Cuba's other classics


Riviera Hotel in Havana, 2009
  Cuba’s much-photographed De Sotos and Cadillacs are famous reminders of the wealth and style that could be found in the country – or at least, in parts of it – in the 1950s.
But another, less-heralded legacy of that period is the Modern architecture that would take form in such bold structures as the Arcos de Cristal indoor cabaret at the Tropicana nightclub and the Havana Riviera hotel that stands proud over the Malecon.
   Strongly influenced by Miami Modernism from across the Straits of Florida, the Havana Modern school nonetheless remains distinctive for its fusion of clean, Atomic Age shapes and the deep eaves, interior courtyards and other time-tested design strategies for coping with a tropical climate.

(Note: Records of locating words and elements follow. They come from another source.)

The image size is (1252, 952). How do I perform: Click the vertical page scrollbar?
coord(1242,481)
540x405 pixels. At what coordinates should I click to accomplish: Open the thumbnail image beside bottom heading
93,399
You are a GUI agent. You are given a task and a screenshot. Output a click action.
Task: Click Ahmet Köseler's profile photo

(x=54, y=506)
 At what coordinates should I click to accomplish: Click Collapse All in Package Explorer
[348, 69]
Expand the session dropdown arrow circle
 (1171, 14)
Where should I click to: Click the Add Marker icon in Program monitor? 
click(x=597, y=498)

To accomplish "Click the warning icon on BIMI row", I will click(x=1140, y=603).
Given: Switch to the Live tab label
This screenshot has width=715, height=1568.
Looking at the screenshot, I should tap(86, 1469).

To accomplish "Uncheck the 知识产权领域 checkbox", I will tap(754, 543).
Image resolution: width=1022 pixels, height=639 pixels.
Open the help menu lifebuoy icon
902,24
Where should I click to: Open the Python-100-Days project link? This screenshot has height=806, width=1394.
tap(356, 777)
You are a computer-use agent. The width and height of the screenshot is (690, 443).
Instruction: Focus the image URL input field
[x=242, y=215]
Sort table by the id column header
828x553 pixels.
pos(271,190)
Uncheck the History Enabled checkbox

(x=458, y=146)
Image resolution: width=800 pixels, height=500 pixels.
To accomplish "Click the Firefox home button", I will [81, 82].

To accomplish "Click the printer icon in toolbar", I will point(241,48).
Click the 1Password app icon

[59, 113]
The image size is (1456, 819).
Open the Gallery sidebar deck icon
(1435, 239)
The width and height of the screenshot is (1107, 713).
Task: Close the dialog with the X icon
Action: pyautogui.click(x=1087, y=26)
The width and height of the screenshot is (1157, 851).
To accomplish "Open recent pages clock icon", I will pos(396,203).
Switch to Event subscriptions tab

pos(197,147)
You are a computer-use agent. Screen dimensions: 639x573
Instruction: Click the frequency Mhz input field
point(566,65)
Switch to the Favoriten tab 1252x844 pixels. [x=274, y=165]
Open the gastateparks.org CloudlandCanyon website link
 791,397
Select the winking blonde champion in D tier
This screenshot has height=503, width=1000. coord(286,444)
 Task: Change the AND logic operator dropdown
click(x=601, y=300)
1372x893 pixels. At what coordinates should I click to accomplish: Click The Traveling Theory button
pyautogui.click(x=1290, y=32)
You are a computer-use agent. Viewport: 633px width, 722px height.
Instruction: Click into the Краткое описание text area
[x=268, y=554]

   American writer Peter Moruzzi believes Havana Modern merits as much celebration as the remarkable colonial buildings that have earned La Habana Vieja (Old Havana) designation as a UNESCO World Heritage Site. Yet it remains “largely ignored and unpublicized by Cuba’s tourist industry,” he laments in Havana Before Castro: When Cuba was a Tropical Playground (Gibbs Smith, 2008).
   Lavishly illustrated and printed on heavy stock, Havana Before Castro could help bring this delightful aspect of Cuba into the spotlight.
   This work isn’t just about the buildings. In a broad, if not always deep, examination of the island’s political, cultural and economic history, Moruzzi attempts to explain the complicated Cuban context. He discusses the music, the early attempts to foster tourism, even the famous cocktails.
   But as an architectural historian, his prime interest is the many surviving examples of Havana Modern, from the stacked coins of the Solimar Apartments in central Havana to the stilt-supported Max Borges Jr. Residence in Miramar. Full chapters are devoted to the Riviera, dream project of mobster Meyer Lansky, and the imposing Habana Hilton, renamed the Habana Libre by the revolutionaries who took power just months after it opened.
   Here, we learn that the same forces of necessity that keep Cuba’s classic cars in service have saved these structures from the changes and “improvements” they would have received elsewhere. In the Riviera, the Albert Parvin lobby furniture serves on, reupholstered but otherwise untouched. At the Habana Libre, an original Trader Vic’s restaurant that could be a set for AMC’s Mad Men is preserved as the “Polinesio.”
   Moruzzi is quick to credit Cuban author Eduardo Luis Rodríguez for his pioneering work in documenting this important phase of Cuban development. Rodríguez’s Havana Guide: Modern Architecture 1925-1965 is lauded as “the only comprehensive tour book of Modern Havana.”
  Still, Moruzzi's own Havana Before Castro also is valuable, both as an introduction to this aspect of Cuba's architecture and as a wider look at Cuban history.